TASK BRIEF: The lines below should be written out again in full, exactly as they are.

*** Opening RECORDED INFORMATION ***

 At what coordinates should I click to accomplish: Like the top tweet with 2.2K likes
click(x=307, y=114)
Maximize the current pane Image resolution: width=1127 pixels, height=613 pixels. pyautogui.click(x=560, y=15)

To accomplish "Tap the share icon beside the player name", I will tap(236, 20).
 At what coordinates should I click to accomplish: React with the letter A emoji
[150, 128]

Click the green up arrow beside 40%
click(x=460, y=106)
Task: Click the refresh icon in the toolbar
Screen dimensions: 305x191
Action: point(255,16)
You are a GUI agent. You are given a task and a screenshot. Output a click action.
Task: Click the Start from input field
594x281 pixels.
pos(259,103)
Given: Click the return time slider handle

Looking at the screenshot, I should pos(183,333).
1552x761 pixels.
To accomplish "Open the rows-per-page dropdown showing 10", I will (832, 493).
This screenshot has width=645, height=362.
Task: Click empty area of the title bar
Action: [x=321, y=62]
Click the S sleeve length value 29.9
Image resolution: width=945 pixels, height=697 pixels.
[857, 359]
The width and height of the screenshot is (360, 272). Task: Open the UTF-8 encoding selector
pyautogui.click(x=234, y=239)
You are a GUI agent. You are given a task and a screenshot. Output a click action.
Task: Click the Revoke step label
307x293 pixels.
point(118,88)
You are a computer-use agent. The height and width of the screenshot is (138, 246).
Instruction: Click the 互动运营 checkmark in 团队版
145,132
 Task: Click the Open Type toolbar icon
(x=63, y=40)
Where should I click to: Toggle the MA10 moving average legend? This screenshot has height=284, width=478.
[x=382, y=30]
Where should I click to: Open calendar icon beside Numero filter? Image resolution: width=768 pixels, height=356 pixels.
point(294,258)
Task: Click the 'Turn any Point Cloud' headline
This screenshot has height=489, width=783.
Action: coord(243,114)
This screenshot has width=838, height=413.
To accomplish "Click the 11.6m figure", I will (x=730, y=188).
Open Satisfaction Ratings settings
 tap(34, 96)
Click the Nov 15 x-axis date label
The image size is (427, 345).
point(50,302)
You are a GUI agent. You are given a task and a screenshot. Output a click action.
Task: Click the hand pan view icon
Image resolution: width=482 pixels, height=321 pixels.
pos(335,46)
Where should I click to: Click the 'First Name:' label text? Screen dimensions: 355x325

*** Closing RECORDED INFORMATION ***

FINISHED EXERCISE:
 At what coordinates should I click to accomplish: Like the top tweet with 2.2K likes
click(x=307, y=114)
Maximize the current pane Image resolution: width=1127 pixels, height=613 pixels. pyautogui.click(x=560, y=15)

To accomplish "Tap the share icon beside the player name", I will tap(236, 20).
 At what coordinates should I click to accomplish: React with the letter A emoji
[150, 128]

Click the green up arrow beside 40%
click(x=460, y=106)
Task: Click the refresh icon in the toolbar
Screen dimensions: 305x191
Action: point(255,16)
You are a GUI agent. You are given a task and a screenshot. Output a click action.
Task: Click the Start from input field
594x281 pixels.
pos(259,103)
Given: Click the return time slider handle

Looking at the screenshot, I should pos(183,333).
1552x761 pixels.
To accomplish "Open the rows-per-page dropdown showing 10", I will (832, 493).
This screenshot has width=645, height=362.
Task: Click empty area of the title bar
Action: [x=321, y=62]
Click the S sleeve length value 29.9
Image resolution: width=945 pixels, height=697 pixels.
[857, 359]
The width and height of the screenshot is (360, 272). Task: Open the UTF-8 encoding selector
pyautogui.click(x=234, y=239)
You are a GUI agent. You are given a task and a screenshot. Output a click action.
Task: Click the Revoke step label
307x293 pixels.
point(118,88)
You are a computer-use agent. The height and width of the screenshot is (138, 246).
Instruction: Click the 互动运营 checkmark in 团队版
145,132
 Task: Click the Open Type toolbar icon
(x=63, y=40)
Where should I click to: Toggle the MA10 moving average legend? This screenshot has height=284, width=478.
[x=382, y=30]
Where should I click to: Open calendar icon beside Numero filter? Image resolution: width=768 pixels, height=356 pixels.
point(294,258)
Task: Click the 'Turn any Point Cloud' headline
This screenshot has height=489, width=783.
Action: coord(243,114)
This screenshot has width=838, height=413.
To accomplish "Click the 11.6m figure", I will (x=730, y=188).
Open Satisfaction Ratings settings
 tap(34, 96)
Click the Nov 15 x-axis date label
The image size is (427, 345).
point(50,302)
You are a GUI agent. You are given a task and a screenshot. Output a click action.
Task: Click the hand pan view icon
Image resolution: width=482 pixels, height=321 pixels.
pos(335,46)
Where should I click to: Click the 'First Name:' label text? Screen dimensions: 355x325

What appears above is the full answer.